In Manhattan's Bowery district, Billy LeRoy, the owner of Billy's Antiques & Props, prefers payment in euros so he can stockpile the currency for his annual antique buying trip to Paris.

"Whip out dollars at the French flea market now, and they'll shoo you away," he said at his store near apartment buildings where Europeans are snapping up units because they've become dirt cheap. "Before it was like the second coming of Christ, but now they don't want it or if they do take dollars, they're going to take their pound of flesh."

Other nations mulling a turn away from the dollar peg are likely to be influenced by the fact that the Chinese yuan has risen to the highest level since the end of its dollar link in 2005.

As the Financial Times reports, analysts are in no doubt that the weakness of the dollar is being caused by Fed rate cuts and injections of liquidity, which it says constitute efforts to steady markets.

Executives, investors and politicians say they're becoming increasingly worried.

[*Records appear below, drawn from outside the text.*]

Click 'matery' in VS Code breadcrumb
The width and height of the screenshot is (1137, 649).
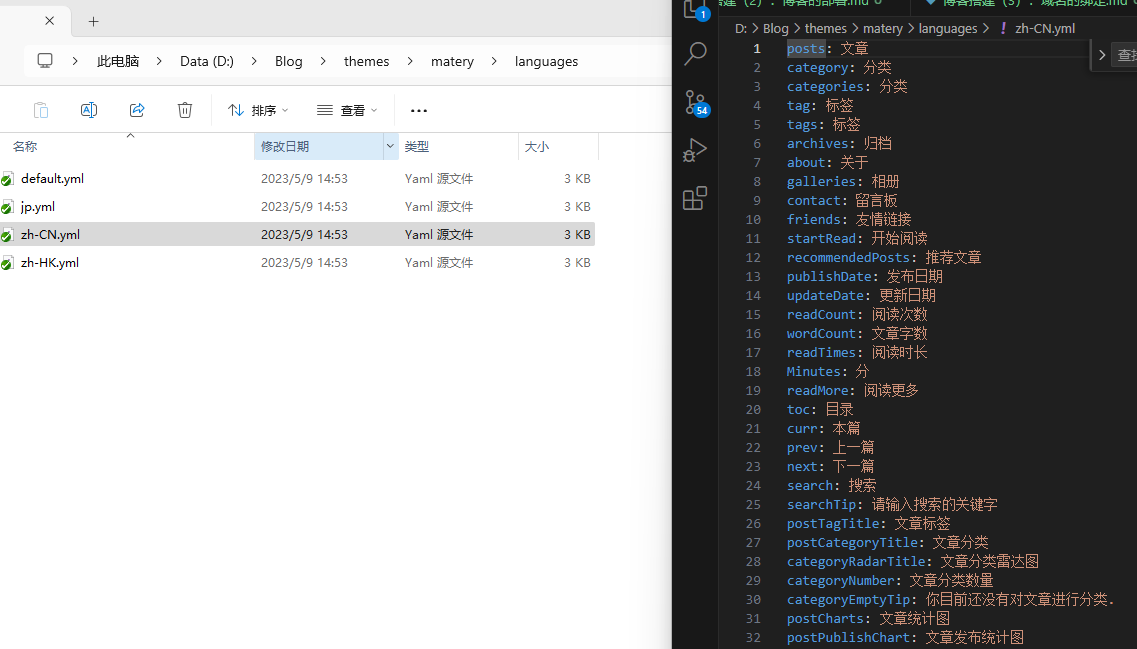coord(883,28)
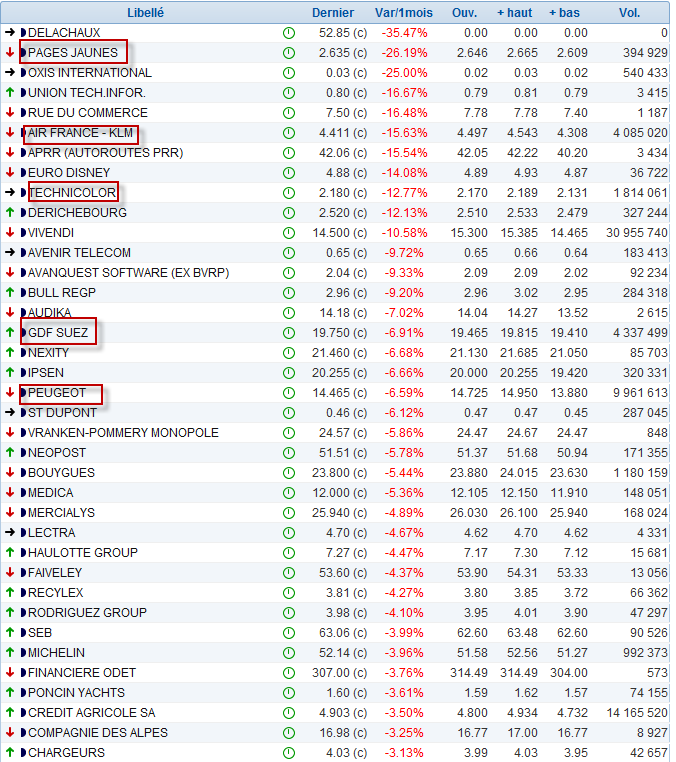The width and height of the screenshot is (676, 762).
Task: Click the red down arrow beside EURO DISNEY
Action: [10, 173]
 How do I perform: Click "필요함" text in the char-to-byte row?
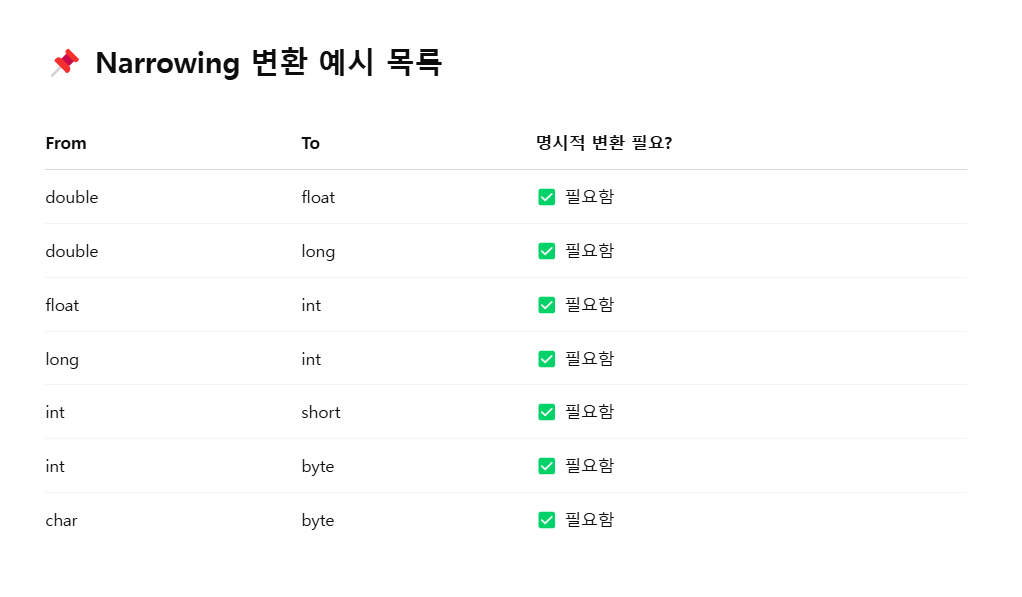[590, 520]
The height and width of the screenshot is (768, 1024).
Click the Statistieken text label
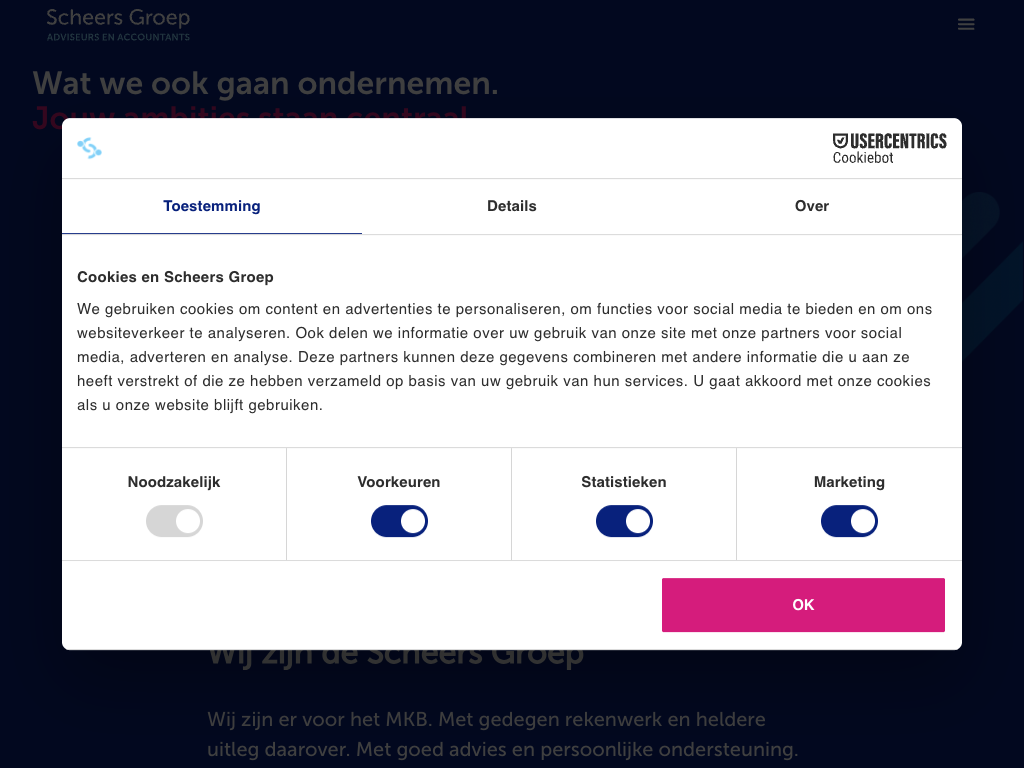click(x=624, y=482)
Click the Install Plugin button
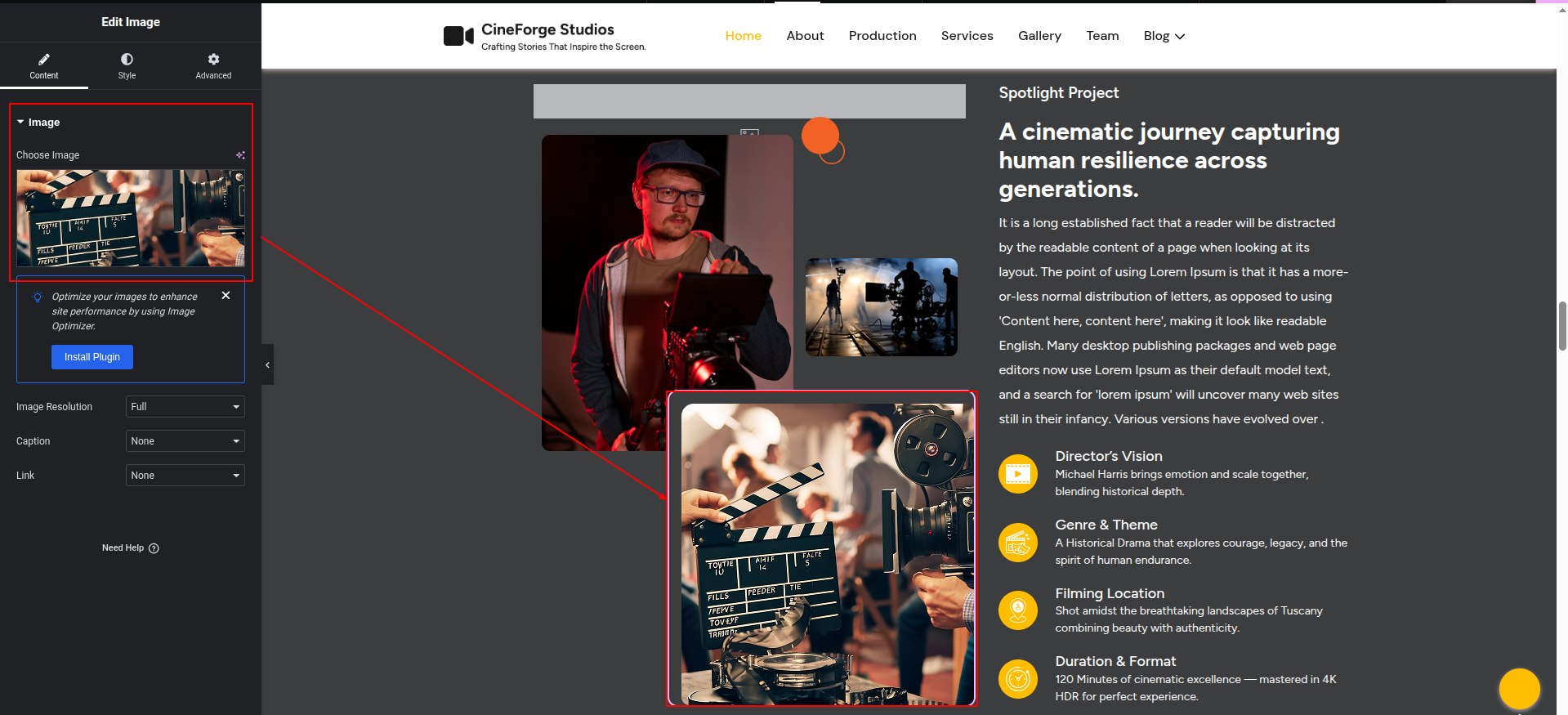The height and width of the screenshot is (715, 1568). click(92, 357)
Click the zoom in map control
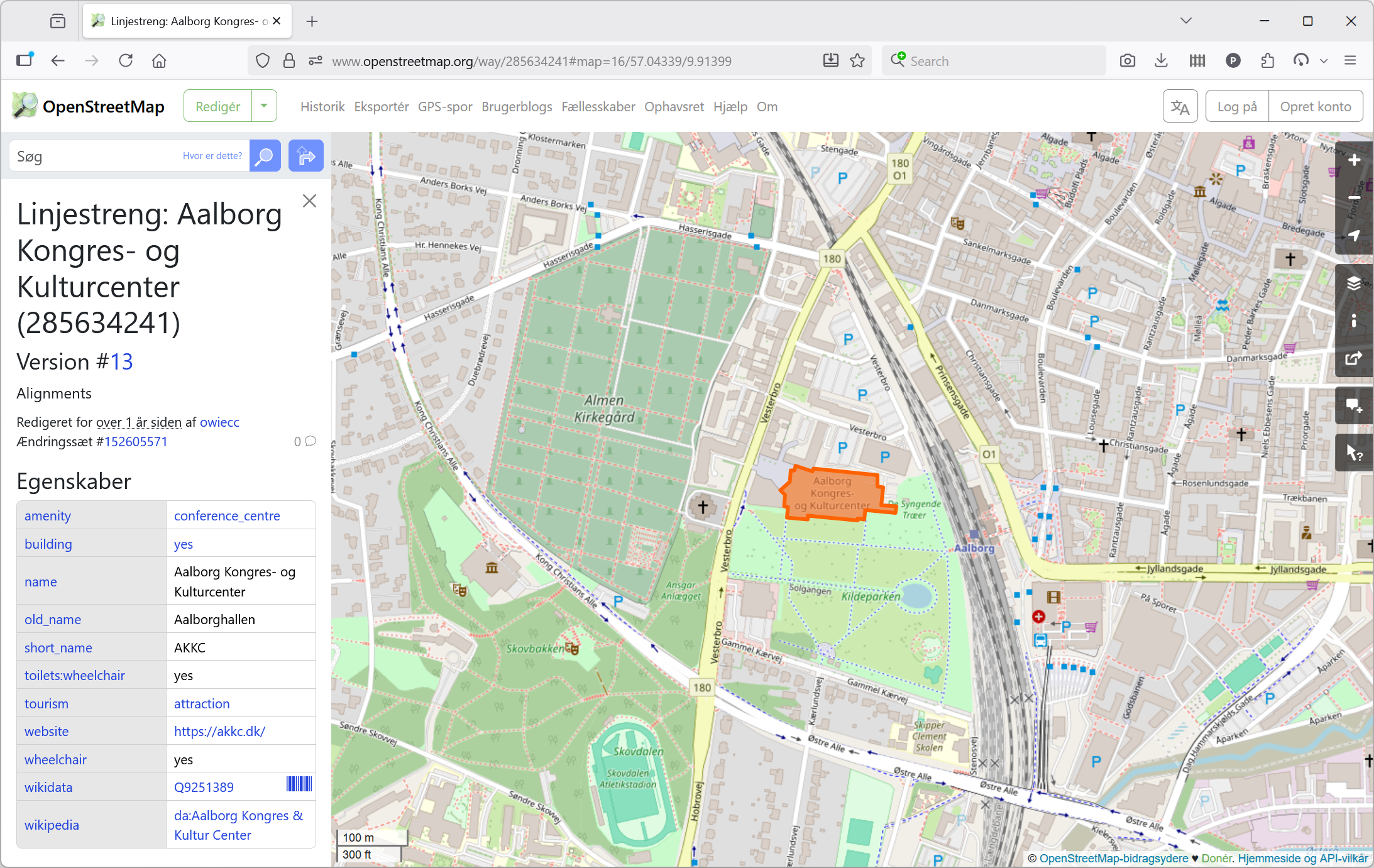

Dollars are ``printed on toilet paper,'' Marc Faber, managing director of Marc Faber Ltd., said in an interview with Bloomberg Television.

Yesterday U.S. Treasury Secretary Henry Paulson again repeated the now engrained mantra that he backs a "strong dollar'' and refused to elaborate when questioned at a press conference in Washington.

"The "strong dollar" message is so familiar, and is uttered with such unfailing regularity, that market observers often roll their eyes when they hear it, and short-term traders pay it little heed," reports Market Watch.

In the wake of the news that the G7 nations may intervene to shore up the dollar, analysts have stated that such action may now be futile considering that the Fed is seemingly unfazed by the currency's total degradation and has the ability to effectively "pull rank" over policy makers who may be genuinely worried about the decline.

Supporting the dollar may also prove futile, as its decline partly reflects the Fed's cuts and the ECB's decision not to follow, said Chris Turner at ING Financial Markets.

The Fed has cut its main rate by 2.25 percentage points since September to 3 percent, while the ECB's rate is still at a six-year high of 4 percent.

"Failed intervention is worse than no intervention,'' said Turner, ING's head of currency research in London. "Policy makers have their hands tied and will defer to the global priority of the Fed slashing interest rates.''

Meanwhile the corporate media in the US continues to echo the Bush administration's snowjob policy on the dollar crisis by ludicrously citing "experts" who claim that the unprecedented plunge of the greenback is "not necessarily a bad thing for the U.S. economy."